So what’s the point? What is Revelation teaching us today? In the conclusion to his book, Bauckham wraps these points together.

We have suggested that one of the functions of Revelation was to purge and to refurbish the Christian imagination. It tackles people’s imaginative response to the world, which is at least as deep and influential as their intellectual convictions. It recognizes the way a dominant culture, with its images and ideals, constructs the world for us, so that we perceive and respond to the world in its terms.

Moreover, it unmasks this dominant construction of the world as an ideology of the powerful which serves to maintain their power. In its place, Revelation offers a different way of perceiving the world which leads people to resist and to challenge the effects of the dominant ideology. (159–160)

In the previous paragraphs Bauckham helps us answer these important questions: What is the purpose of our God-given imaginations? And what is the function of Revelation’s images?

The book of Revelation engages our imaginations until we see the world in new and radical images. These images help us see past the dominant ideologies of our loud culture, the everyday ideologies that we simply assume and ingest daily like thoughtless breaths of air. The images in Revelation expose us to the world again, but in new and shocking ways, breaking into our imaginations and offering us a new alien way of looking at the world.

God has given us the gift of imagination. The book of Revelation comes alongside us to purge and refurbish that imagination, providing us with a profoundly fresh theological angle on the world that we have grown familiar with.

Reading Classic Literature For Spiritual Edification

How do Christians read classical literature for spiritual edification?

Jim Hamilton provides us with one nice model, not only in how he thoughtfully cites excerpts from literature in his recent book on biblical theology, but more recently in how he connects Mark 12 and the plot of Herman Melville’s novel Moby Dick. See Hamilton’s blog post: “Tenants, Traps, Teaching, and the Meaning of Melville’s ‘Moby Dick.’”
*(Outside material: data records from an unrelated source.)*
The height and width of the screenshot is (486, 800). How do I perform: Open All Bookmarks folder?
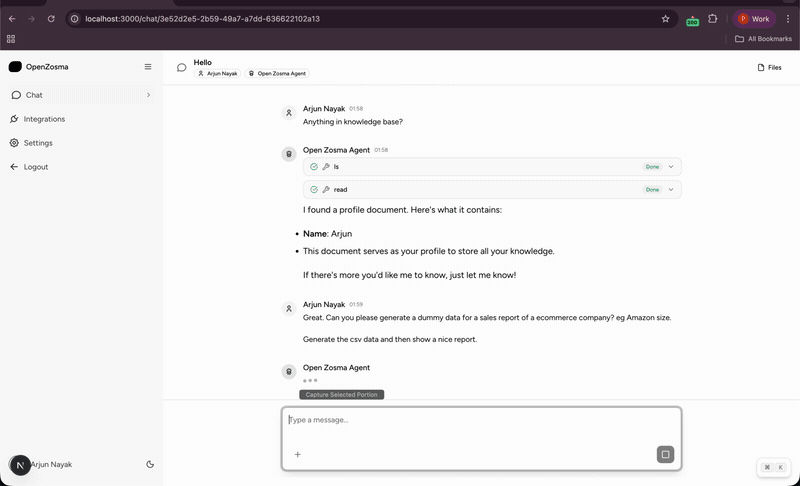click(765, 39)
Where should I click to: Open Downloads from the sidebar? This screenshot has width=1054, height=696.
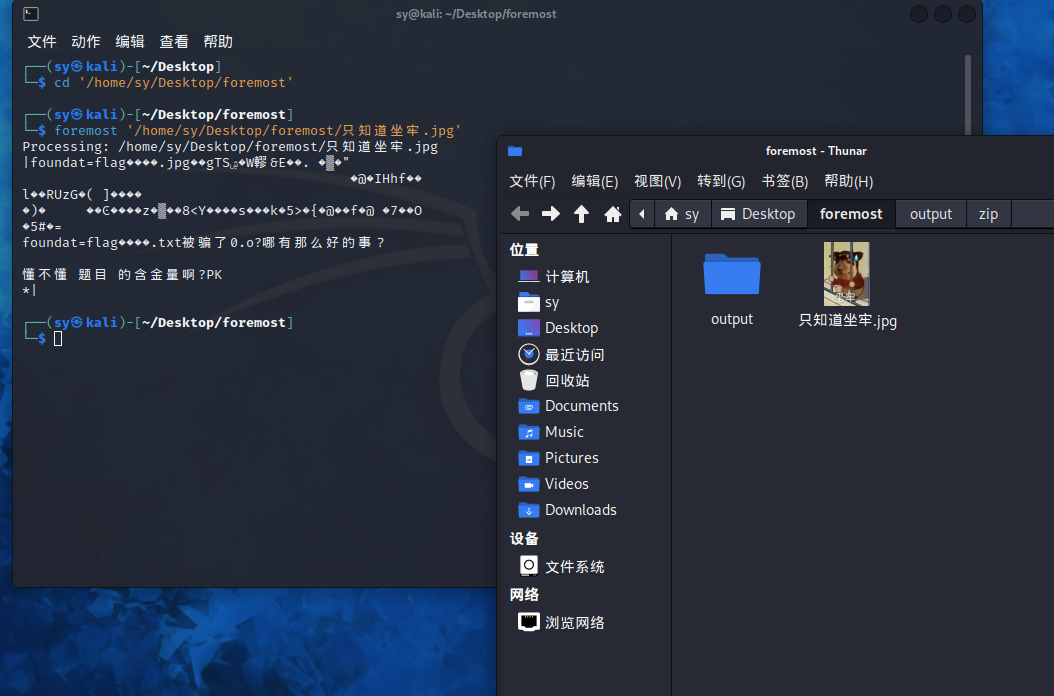click(x=580, y=509)
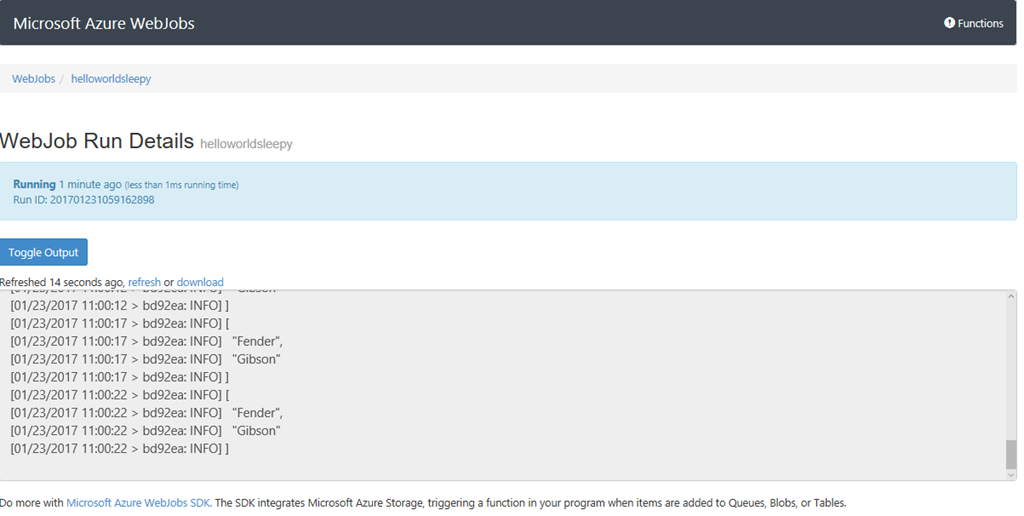Click the exclamation icon beside Functions
This screenshot has width=1024, height=516.
pyautogui.click(x=949, y=23)
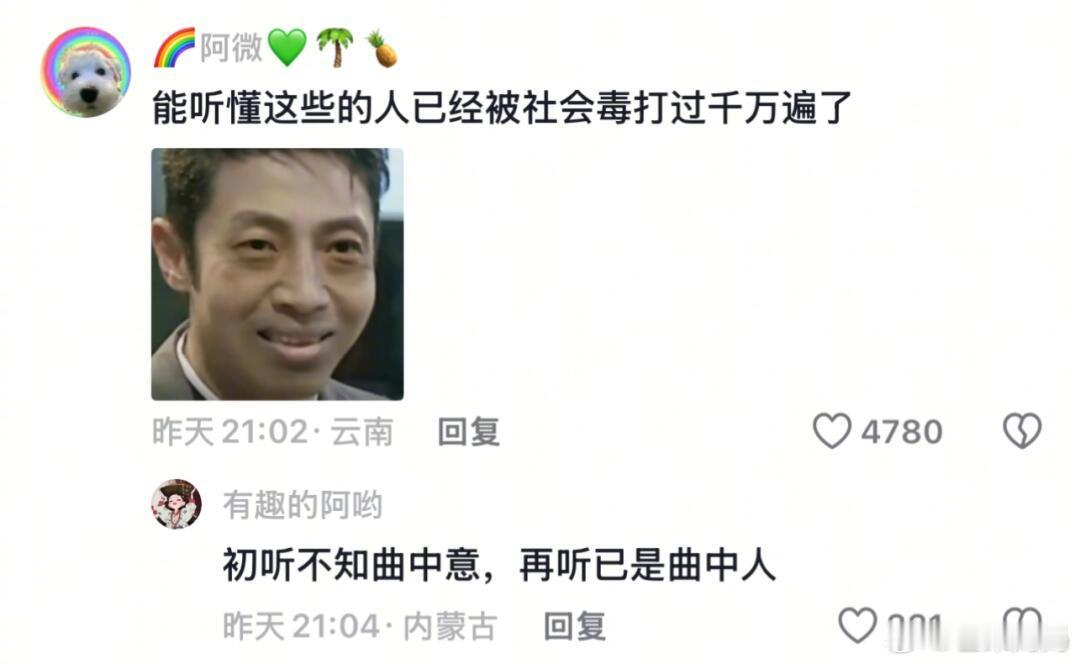Tap the broken-heart dislike on 阿微's comment
1080x664 pixels.
point(1022,431)
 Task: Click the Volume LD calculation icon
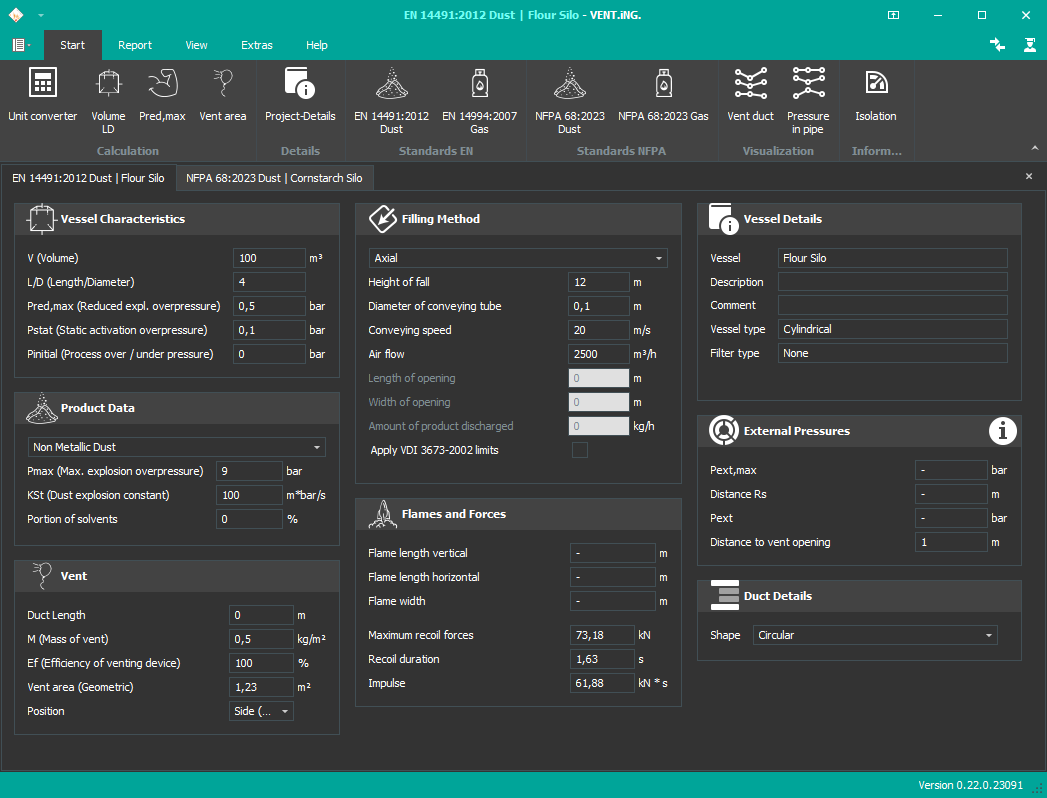click(108, 95)
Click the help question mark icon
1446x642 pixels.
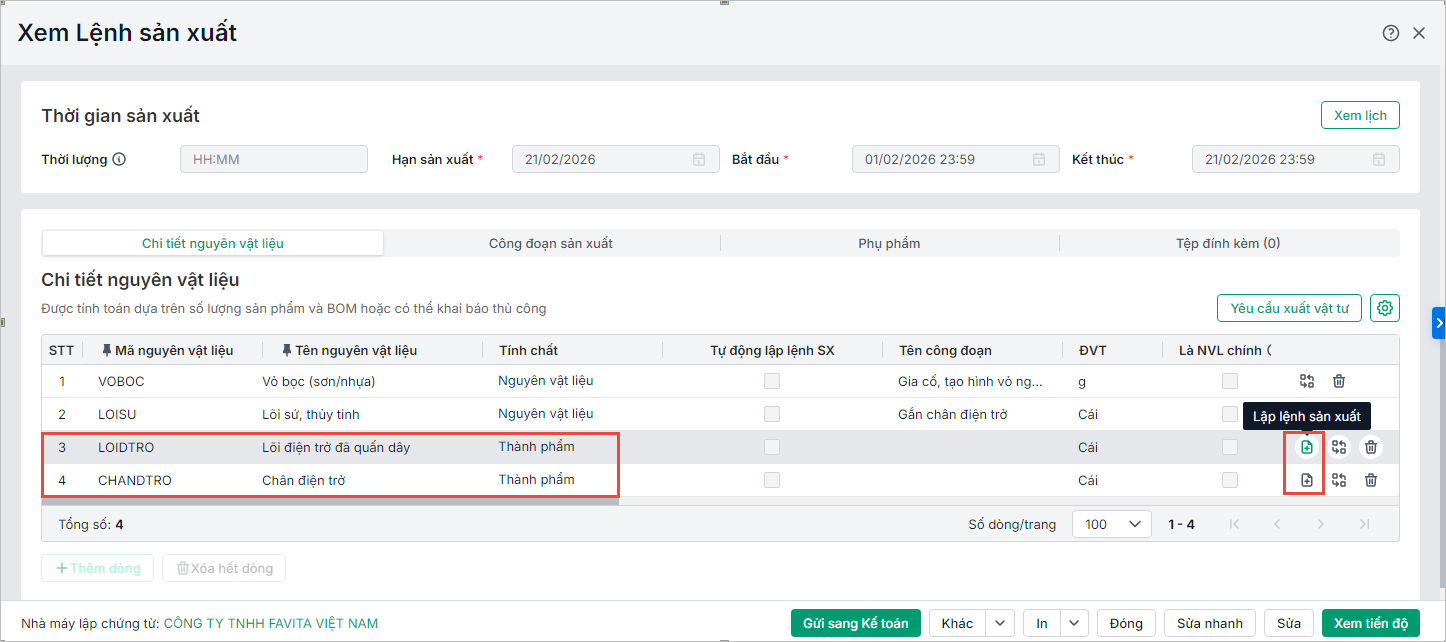(1390, 33)
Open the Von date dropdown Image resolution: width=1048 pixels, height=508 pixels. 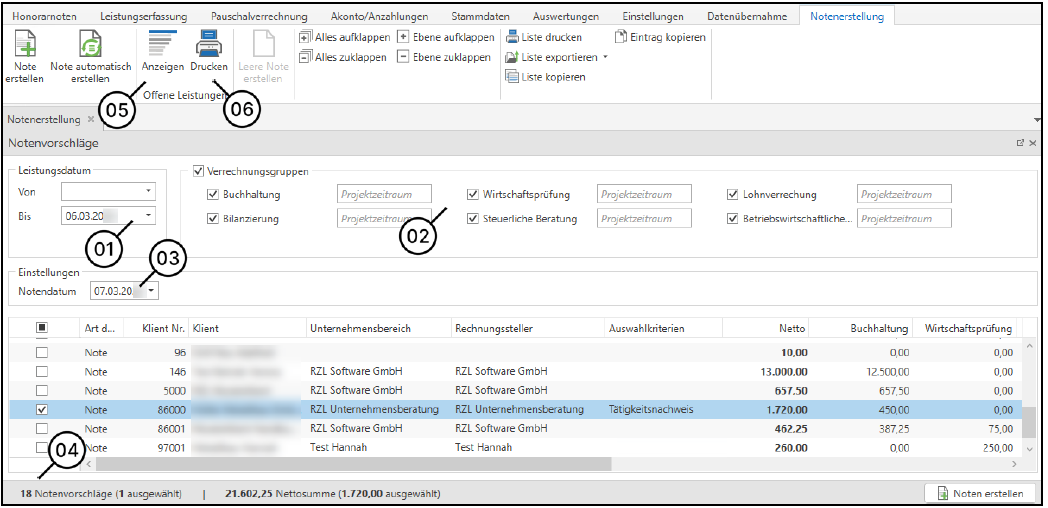pos(148,190)
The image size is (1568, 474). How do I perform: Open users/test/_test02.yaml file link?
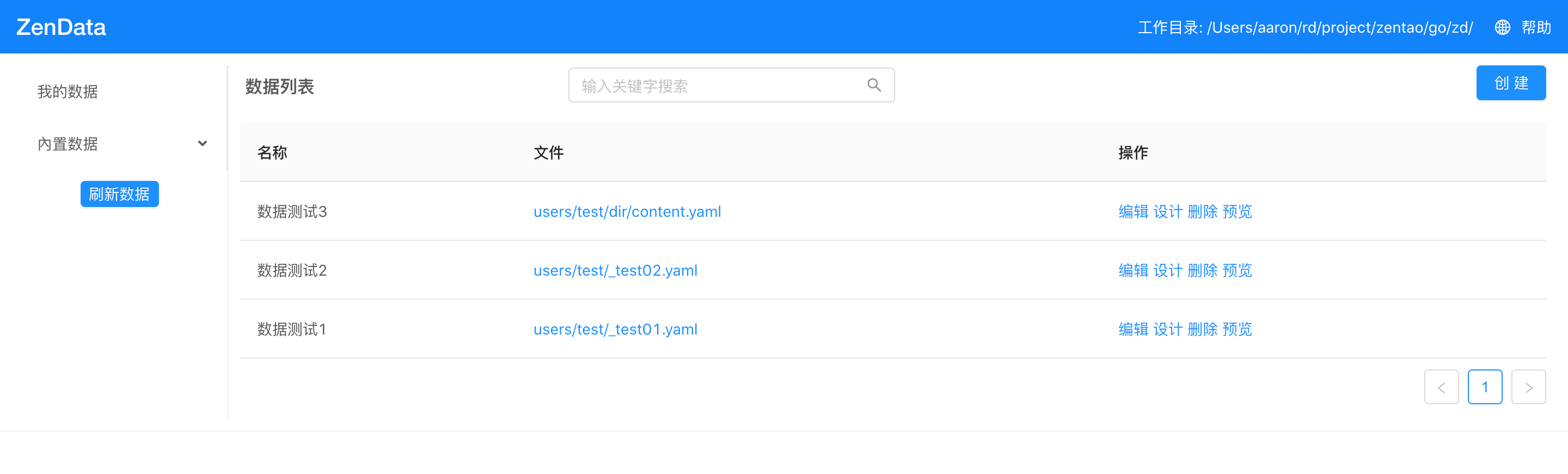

Preachers should take note of how Hamilton enlists classic literature for his sermon illustrations. Too frequently preachers draw their illustrations from entertainment world when classic literature abounds with even better and more useful sermon illustrations, illustrations that simultaneously reinforce the value and importance of reading to his congregation.

Washing Feet

Washing feet in the ancient culture was as common and necessary as brushing teeth is today. But washing someone else’s feet was a task reserved only for the lowest slave. Feet-washing slaves had hit bottom in the socio-economic scale. In fact “in a household without servants,” Richard Bauckham writes, “everyone washed their own feet” (The Testimony, 192).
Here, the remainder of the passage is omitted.